Nasharyadi menyebutkan, bencana saat ini terparah sepanjang sejarah.”"Bencana ini bukan saja banjir, tapi juga longsor dan abrasi,”" ujarnya. Dampak yang ditimbulkan akibat bencana ini sangat besar, sebab bencana ini telah mengakibatkan putusnya arus transportasi Padang, Bengkulu dan Jambi.

Berdasarkan hitungan sementara, kata dia, besar kerugian mencapai Rp 650 miliar. Selain merusak infrastruktur jalan dan jembatan, juga bangunan milik masyarakat, pertanian, perkebunan hewan ternak dan lainya. Karena terputusnya sarana jalan di Pasir Putih Kambang, akses menuju permukiman warga yang terkena banjir dan longsor sulit dijangkau. Jumlah rumah yang terendam mencapai 17 ribu unit.

Banjir yang melanda 12 kecamatan, membuat camat masing-masing siaga penuh. Camat Lengayang, Murdinal Guswandi mengatakan, sekitar 300 meter kondisi jalan di Pasir Putih Kambang rusak berat.
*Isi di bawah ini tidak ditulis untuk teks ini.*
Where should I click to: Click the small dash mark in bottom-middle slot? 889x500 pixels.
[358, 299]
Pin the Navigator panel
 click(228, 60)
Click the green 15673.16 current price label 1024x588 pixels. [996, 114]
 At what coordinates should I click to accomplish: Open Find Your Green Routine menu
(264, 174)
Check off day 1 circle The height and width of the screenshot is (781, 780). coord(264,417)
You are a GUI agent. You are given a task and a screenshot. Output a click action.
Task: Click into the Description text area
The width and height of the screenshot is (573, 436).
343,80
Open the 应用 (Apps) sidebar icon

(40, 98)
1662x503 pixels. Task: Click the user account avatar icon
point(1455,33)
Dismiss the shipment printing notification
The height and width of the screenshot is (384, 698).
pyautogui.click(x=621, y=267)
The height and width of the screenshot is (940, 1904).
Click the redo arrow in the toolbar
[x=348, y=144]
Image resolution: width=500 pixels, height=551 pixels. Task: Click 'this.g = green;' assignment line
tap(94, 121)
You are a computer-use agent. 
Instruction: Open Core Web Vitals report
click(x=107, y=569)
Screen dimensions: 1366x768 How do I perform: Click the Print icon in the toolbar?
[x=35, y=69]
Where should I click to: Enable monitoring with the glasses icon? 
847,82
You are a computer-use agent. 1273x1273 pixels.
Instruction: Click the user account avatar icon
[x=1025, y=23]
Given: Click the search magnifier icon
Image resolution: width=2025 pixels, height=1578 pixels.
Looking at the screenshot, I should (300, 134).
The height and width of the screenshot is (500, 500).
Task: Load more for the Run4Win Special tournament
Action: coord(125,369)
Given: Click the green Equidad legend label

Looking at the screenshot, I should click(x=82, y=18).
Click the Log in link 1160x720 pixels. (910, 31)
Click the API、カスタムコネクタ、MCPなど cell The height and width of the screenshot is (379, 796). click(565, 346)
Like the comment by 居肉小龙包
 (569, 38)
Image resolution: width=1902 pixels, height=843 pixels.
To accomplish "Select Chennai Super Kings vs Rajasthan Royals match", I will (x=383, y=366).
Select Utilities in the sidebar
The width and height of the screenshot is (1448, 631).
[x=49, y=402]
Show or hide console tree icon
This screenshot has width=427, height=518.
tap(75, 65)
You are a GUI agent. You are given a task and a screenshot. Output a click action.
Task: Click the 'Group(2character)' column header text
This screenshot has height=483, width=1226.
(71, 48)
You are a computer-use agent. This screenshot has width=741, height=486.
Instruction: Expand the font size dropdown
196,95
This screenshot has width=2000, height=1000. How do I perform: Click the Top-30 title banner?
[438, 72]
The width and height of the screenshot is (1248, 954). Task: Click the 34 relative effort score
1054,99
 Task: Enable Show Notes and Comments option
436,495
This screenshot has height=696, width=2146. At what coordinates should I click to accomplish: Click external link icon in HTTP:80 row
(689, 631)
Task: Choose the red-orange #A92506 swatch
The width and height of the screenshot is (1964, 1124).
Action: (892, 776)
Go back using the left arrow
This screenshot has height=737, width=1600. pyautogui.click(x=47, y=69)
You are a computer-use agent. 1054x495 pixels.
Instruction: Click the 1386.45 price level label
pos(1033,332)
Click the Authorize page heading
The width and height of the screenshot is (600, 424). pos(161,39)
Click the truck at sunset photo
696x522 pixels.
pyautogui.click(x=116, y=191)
Ratusan rumah warga terbenam.

Sedangkan Camat Pancungsoal, Alfis Basyir menyebutkan ketinggian air di 4 nagari mencapai 5 meter. Sekitar 1.350 jiwa terisolir. Mujur, dua warganya yang hanyut; Arman, 45, dan anaknya Ridho, 9, berhasil diselamatkan warga bersama Tim SAR.

Pemprov Sumbar cepat merespons bencana besar melanda Pessel. Sekretaris Provinsi (Setprov) Sumbar, Ali Asmar menyebutkan, dari 890 meter jalan negara yang putus, 700 meter berada di Indropuro, 190 meter di Sungailiku.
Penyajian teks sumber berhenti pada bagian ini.